The event was part of the early stages of the LSB’s major project to rationalise the scope of regulation.
This will examine regulation and reservation, and propose “a rational and intellectually sustainable framework for assessing whether and where regulation is required”.
The work being done on whether will-writing should become a reserved activity will provide a case study of how the LSB should go about this. It goes from looking at what the problem is, examining the evidence supporting that, and then applying the right regulatory tool if necessary.
Next month we will probably have sight of an LSB discussion paper about its approach to making regulatory decisions, as well as its response to the consumer panel’s advice on will-writing.
So back to reserved legal activities. I have written before about how crucial the short list of reserved activities is to the future of the profession – it is the only thing that sets lawyers apart from non-lawyer pretenders eyeing up their market. No wonder there are calls to expand it.

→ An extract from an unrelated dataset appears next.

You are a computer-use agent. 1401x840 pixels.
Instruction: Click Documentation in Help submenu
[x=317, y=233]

So regulating will-writers, say, may seem black and white to many lawyers – some people suffer at the hands of incompetent, unqualified will-writers, meaning regulation is a must, right? But it is a far more complex picture. The LSB, for example, is debating whether introducing regulation and its attendant costs would actually cause more consumer detriment (by discouraging people from making wills in the first place) than not reserving will-writing.

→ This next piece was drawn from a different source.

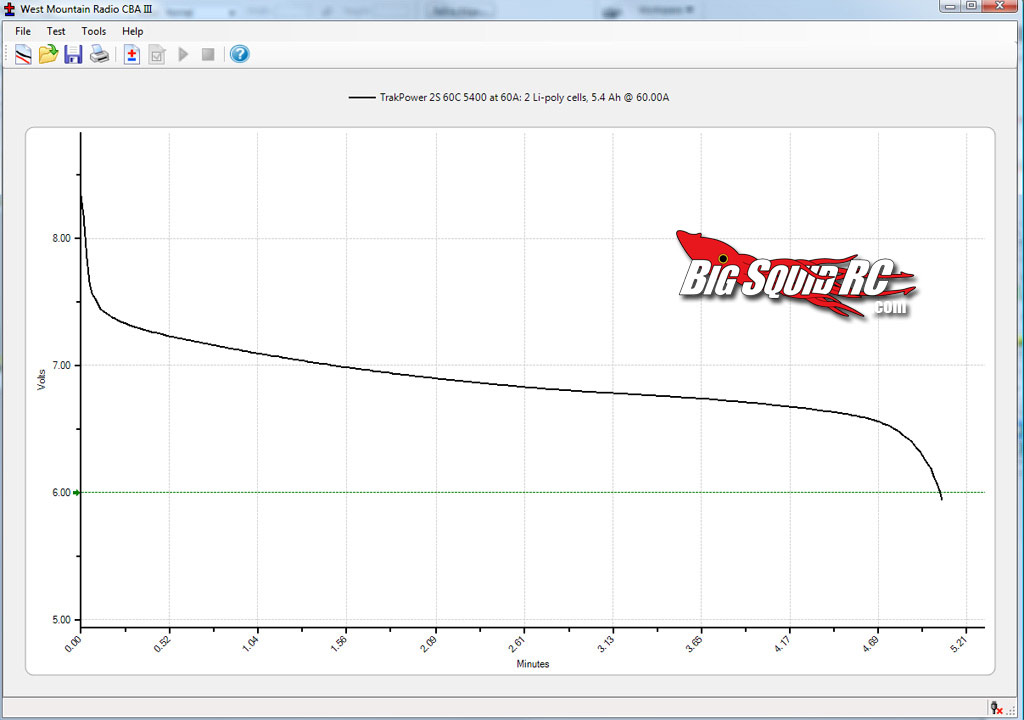Save the graph using floppy disk icon
Screen dimensions: 1024x720
[x=73, y=54]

And even if some form of regulation is required, I suspect that reserving an activity solely to lawyers would be the last regulatory tool the LSB reaches for. It is far more likely to favour activity based regulation and a variety of routes by which a person could be deemed competent to write a will, whether by completing a general qualification like becoming a solicitor, or through a much more focused qualification enabling them to do that job and that job alone.

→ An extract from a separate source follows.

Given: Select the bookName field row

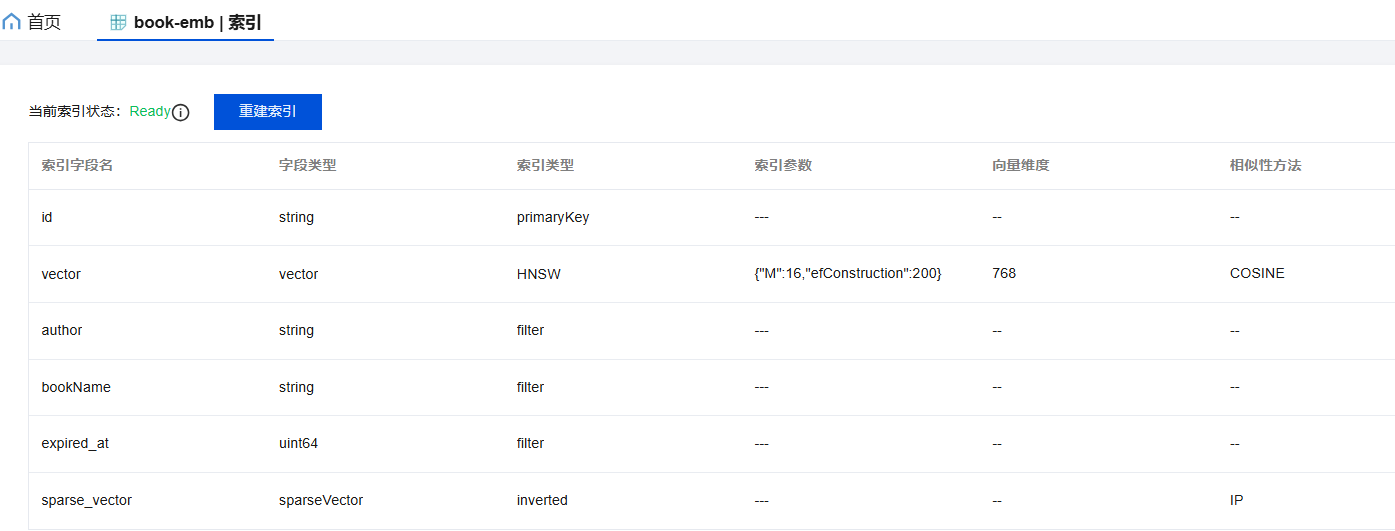Looking at the screenshot, I should [x=76, y=387].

As an aside, there was a recognition during the discussion of a significant crossover with the education and training review, and other reviews of CPD. A capital markets lawyer at a top City law firm, by virtue of having qualified as a solicitor umpteen years ago, is competent to convey my house in that he can conduct reserved instrument activity. But of course he is not remotely competent to do the actual job. Do we have the best approach to ensure competence?
Anyway, one other issue of interest that came out of the discussion was the possibility of entities being granted the right to conduct reserved activities.
I’m still working through the implications, but I think it could make life easier for non-lawyer entrants to the market. It would presumably put the emphasis on management, training and supervision, rather than necessarily having lots of legally qualified staff. It would be an outcomes-focused approach – how the job is done, rather than who exactly does it. On that basis, it is an idea that will alarm the profession a very great deal.